In practise NZ First, an essential coalition partner for Labour, will block tax increases, so most of Labour's programme will not actually be deliverable, certainly not the big ticket items.

So if we change the government, what will actually change (apart from the people in the ministerial offices)?


by Megan Pledger on June 13, 2017
Megan Pledger

If all that changes are the people in ministerial offices then that will be enough for me.

But I actually expect they will deliver a lot more - especially on integrity issues where the Nat Govt have got a woeful record.

by Wayne Mapp on June 13, 2017
Wayne Mapp

A further reflection on the results of the UK election. 

If Labour and the Greens conclude that Corbyn succeded in lifting the Labour vote from less than 30% to 40% due a more left wing programme, will they abondon the Budget Responsibility Rules? That gvies them the freedom to promote a programme of much greater public spending accompanied by substantial tax increases.

For instance no tertiary fees (already promised for 3 years study) plus a universal student allowance. Free doctors visits to age 18. And so on.

Easy to get to say $6 to 7 billion in promises, which would be a 10% increase in government spending, but would also require substantial personal tax increases.

It would be a real difference to National.

They must be tempted, given that most people are not even aware of the existence of the Budget Responsibility Rules, much less what they say. 

by Alan Johnstone on June 13, 2017
Alan Johnstone

Corbyn ran on a platform of no tax increases for those earning less than GBP 80k, which works out at around $165k NZ.

There'd be very little political downside for Labour to pitch tax increases at this threshold and couple it with some form of wealth tax.
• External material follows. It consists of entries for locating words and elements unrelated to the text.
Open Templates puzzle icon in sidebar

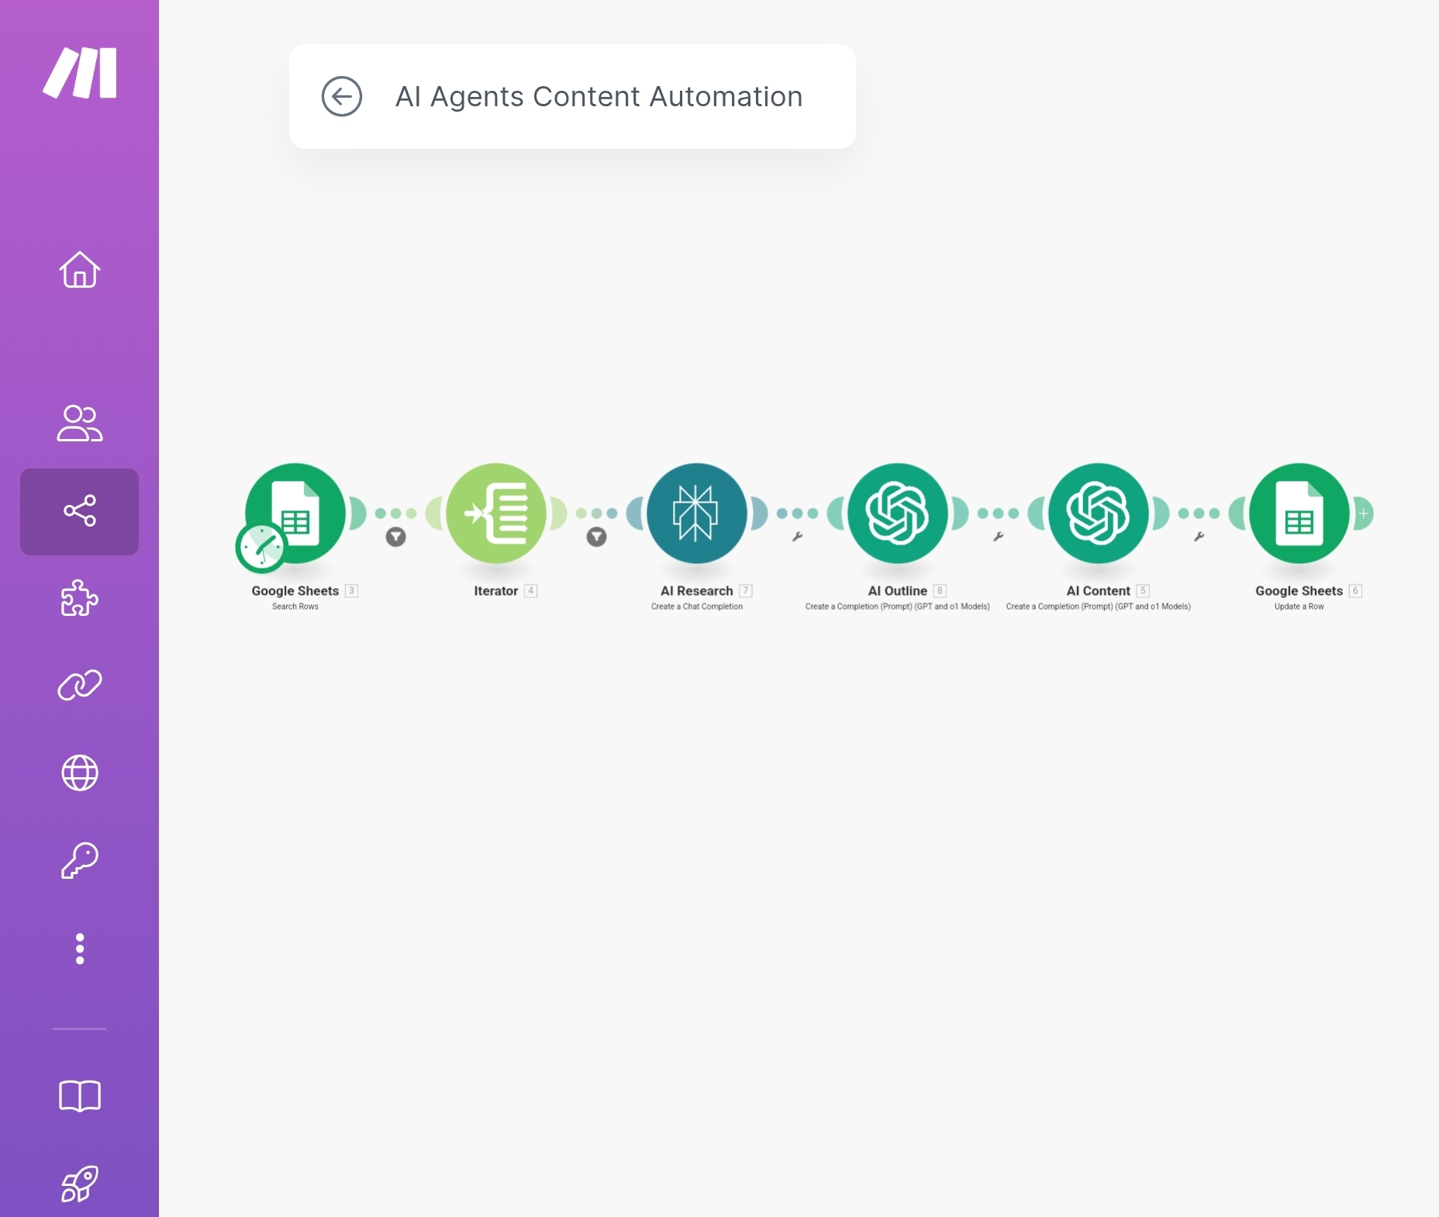pyautogui.click(x=80, y=598)
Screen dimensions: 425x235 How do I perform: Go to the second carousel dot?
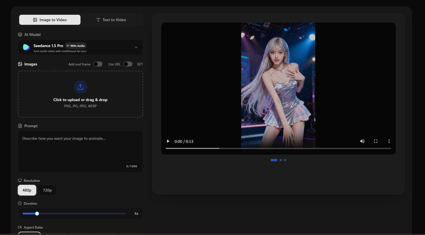click(x=281, y=160)
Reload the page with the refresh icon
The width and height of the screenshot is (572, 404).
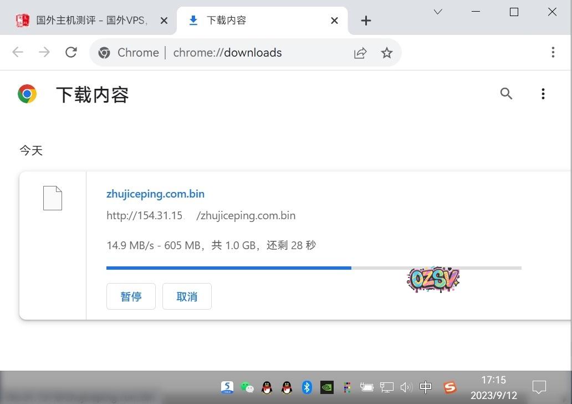coord(71,53)
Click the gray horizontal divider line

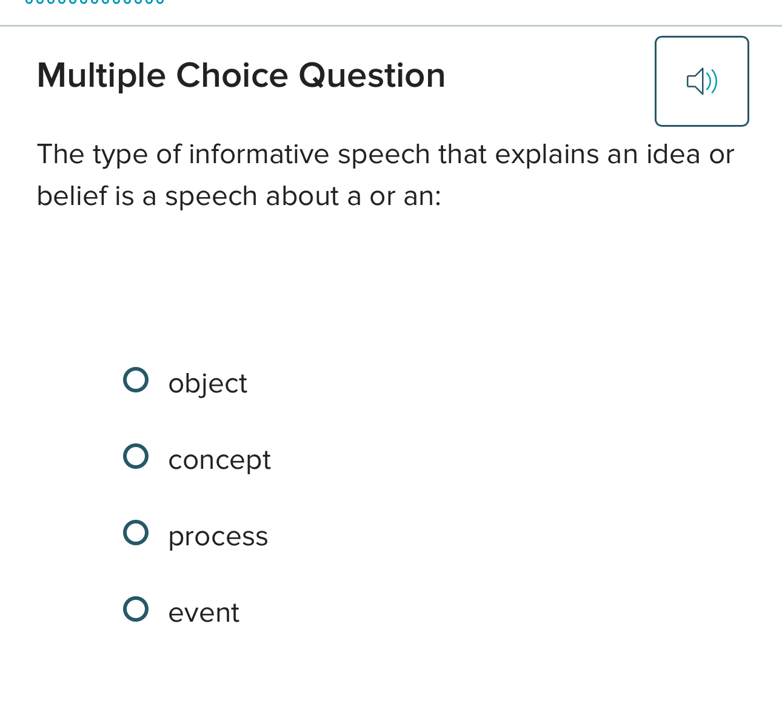coord(391,26)
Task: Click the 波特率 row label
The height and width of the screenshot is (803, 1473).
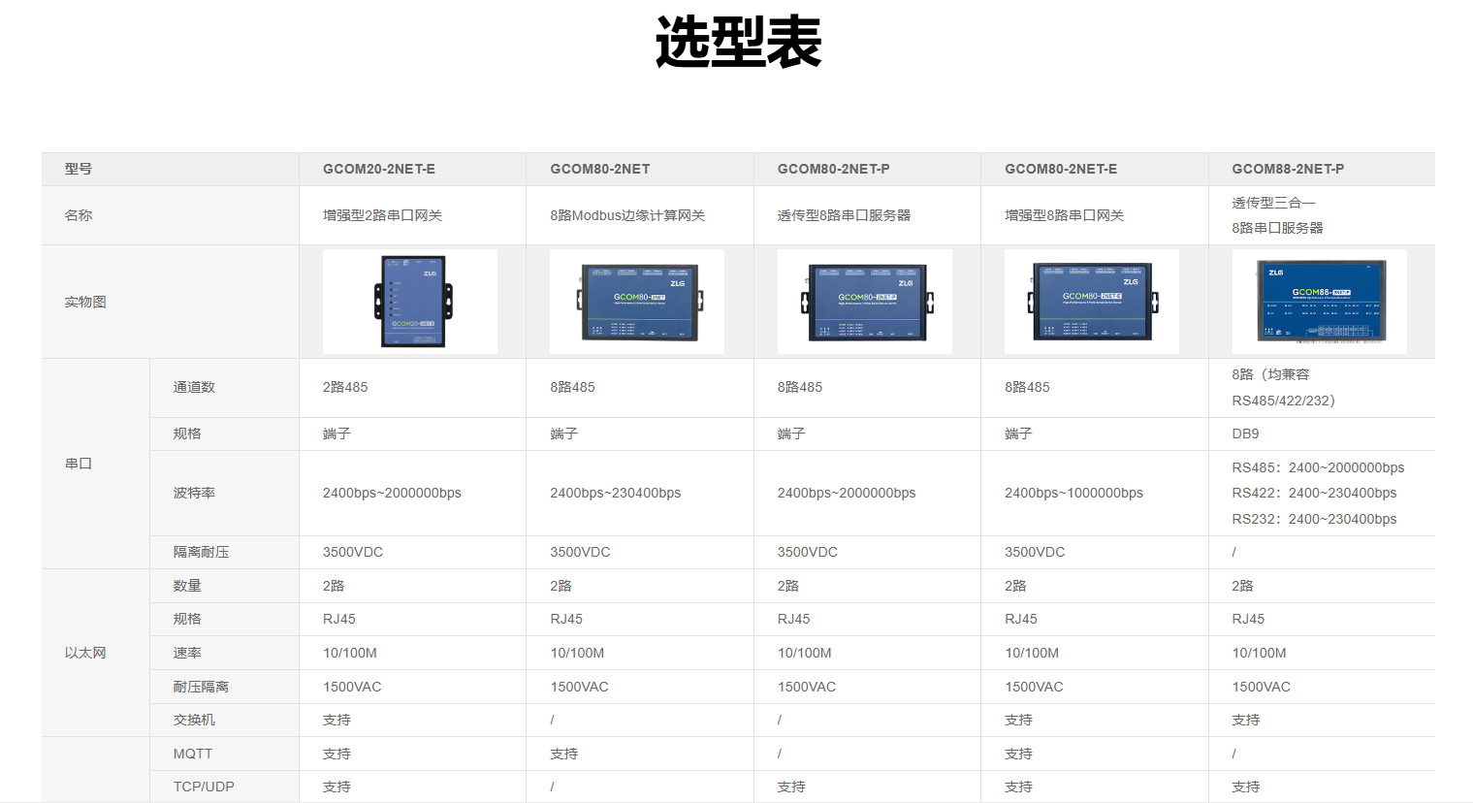Action: click(194, 493)
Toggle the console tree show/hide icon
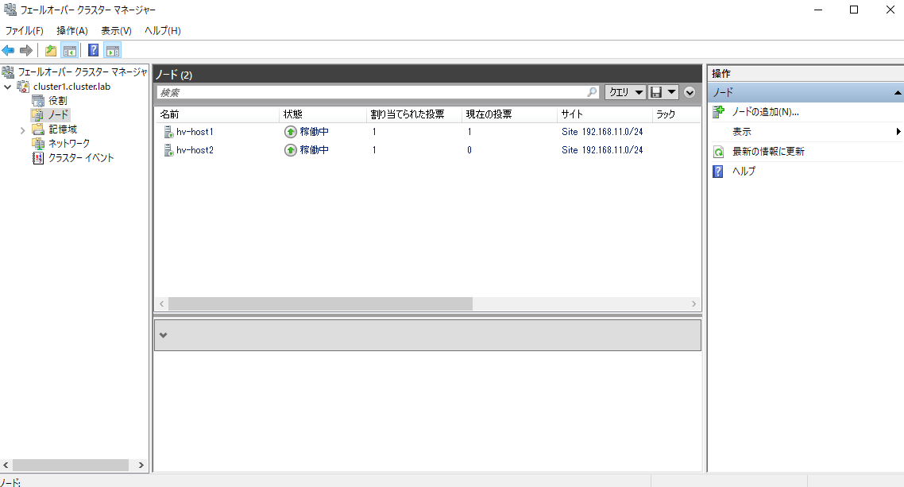 click(68, 50)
by Katharine Moody on June 13, 2017
Katharine Moody

I think you're wrong on NZ First when you state this Wayne:

"In practise NZ First, an essential coalition partner for Labour, will block tax increases, so most of Labour's programme will not actually be deliverable, certainly not the big ticket items."

Here's a cut and paste from their website policy on tax:

"To replace the existing tax system with a fair and equitable system based on people's capacity to pay, so that people and businesses who benefit from the higher incomes made possible by New Zealand’s economic potential will bear a greater portion of the tax burden than those with lower incomes".


by Ross on June 14, 2017

So if we change the government, what will actually change (apart from the people in the ministerial offices)?

Maybe the next PM could give the Israeli PM a call and tell his government to stop breaching international law, and that Israel is welcome to withdraw their ambassador anytime. That wouldn't of course come from Bill English whose motto seems to be: "These are my principles and if you don't like them...well, I have others".


by Ross on June 14, 2017

With National complaining about Labour's immigration and housing policies, I'm amazed that Wayne can't seem to spot any differences between the main parties. Oh and Labour supports a Criminal Cases Review Commission which National opposes...Judith Collins said that Teina Pora spending a mere 21 years in prison for a crime he didn't commit shows the system works well!